### DATA SECTION
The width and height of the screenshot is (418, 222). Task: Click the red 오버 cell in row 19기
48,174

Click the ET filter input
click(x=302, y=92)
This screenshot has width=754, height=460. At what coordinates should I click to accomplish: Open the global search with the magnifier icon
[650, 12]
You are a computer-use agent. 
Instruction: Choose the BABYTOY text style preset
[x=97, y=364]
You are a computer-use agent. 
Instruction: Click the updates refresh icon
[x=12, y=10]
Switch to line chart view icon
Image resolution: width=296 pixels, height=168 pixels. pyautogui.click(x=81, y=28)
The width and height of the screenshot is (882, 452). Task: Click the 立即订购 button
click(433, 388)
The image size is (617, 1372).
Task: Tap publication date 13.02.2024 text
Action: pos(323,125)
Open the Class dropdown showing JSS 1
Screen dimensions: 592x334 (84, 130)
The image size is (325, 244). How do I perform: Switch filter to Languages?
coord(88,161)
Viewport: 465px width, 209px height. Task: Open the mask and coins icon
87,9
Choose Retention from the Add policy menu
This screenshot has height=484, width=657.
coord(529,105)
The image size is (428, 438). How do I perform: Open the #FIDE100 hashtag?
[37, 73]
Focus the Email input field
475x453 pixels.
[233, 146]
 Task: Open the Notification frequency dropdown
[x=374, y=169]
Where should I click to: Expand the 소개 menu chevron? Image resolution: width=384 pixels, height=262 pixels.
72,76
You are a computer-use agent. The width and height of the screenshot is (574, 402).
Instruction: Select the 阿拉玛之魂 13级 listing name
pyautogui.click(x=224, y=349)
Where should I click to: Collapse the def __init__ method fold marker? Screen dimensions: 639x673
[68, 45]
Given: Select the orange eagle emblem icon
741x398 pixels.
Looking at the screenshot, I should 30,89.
######
Write the whole listing out again. Keep every line exactly as it is.

- _SOLUTION TO THIS PROBLEM_
The width and height of the screenshot is (418, 222). Task: Click the red 오버 cell in row 19기
48,174

Click the ET filter input
click(x=302, y=92)
This screenshot has width=754, height=460. At what coordinates should I click to accomplish: Open the global search with the magnifier icon
[650, 12]
You are a computer-use agent. 
Instruction: Choose the BABYTOY text style preset
[x=97, y=364]
You are a computer-use agent. 
Instruction: Click the updates refresh icon
[x=12, y=10]
Switch to line chart view icon
Image resolution: width=296 pixels, height=168 pixels. pyautogui.click(x=81, y=28)
The width and height of the screenshot is (882, 452). Task: Click the 立即订购 button
click(433, 388)
The image size is (617, 1372).
Task: Tap publication date 13.02.2024 text
Action: pos(323,125)
Open the Class dropdown showing JSS 1
Screen dimensions: 592x334 (84, 130)
The image size is (325, 244). How do I perform: Switch filter to Languages?
coord(88,161)
Viewport: 465px width, 209px height. Task: Open the mask and coins icon
87,9
Choose Retention from the Add policy menu
This screenshot has height=484, width=657.
coord(529,105)
The image size is (428, 438). How do I perform: Open the #FIDE100 hashtag?
[37, 73]
Focus the Email input field
475x453 pixels.
[233, 146]
 Task: Open the Notification frequency dropdown
[x=374, y=169]
Where should I click to: Expand the 소개 menu chevron? Image resolution: width=384 pixels, height=262 pixels.
72,76
You are a computer-use agent. The width and height of the screenshot is (574, 402).
Instruction: Select the 阿拉玛之魂 13级 listing name
pyautogui.click(x=224, y=349)
Where should I click to: Collapse the def __init__ method fold marker? Screen dimensions: 639x673
[68, 45]
Given: Select the orange eagle emblem icon
741x398 pixels.
Looking at the screenshot, I should 30,89.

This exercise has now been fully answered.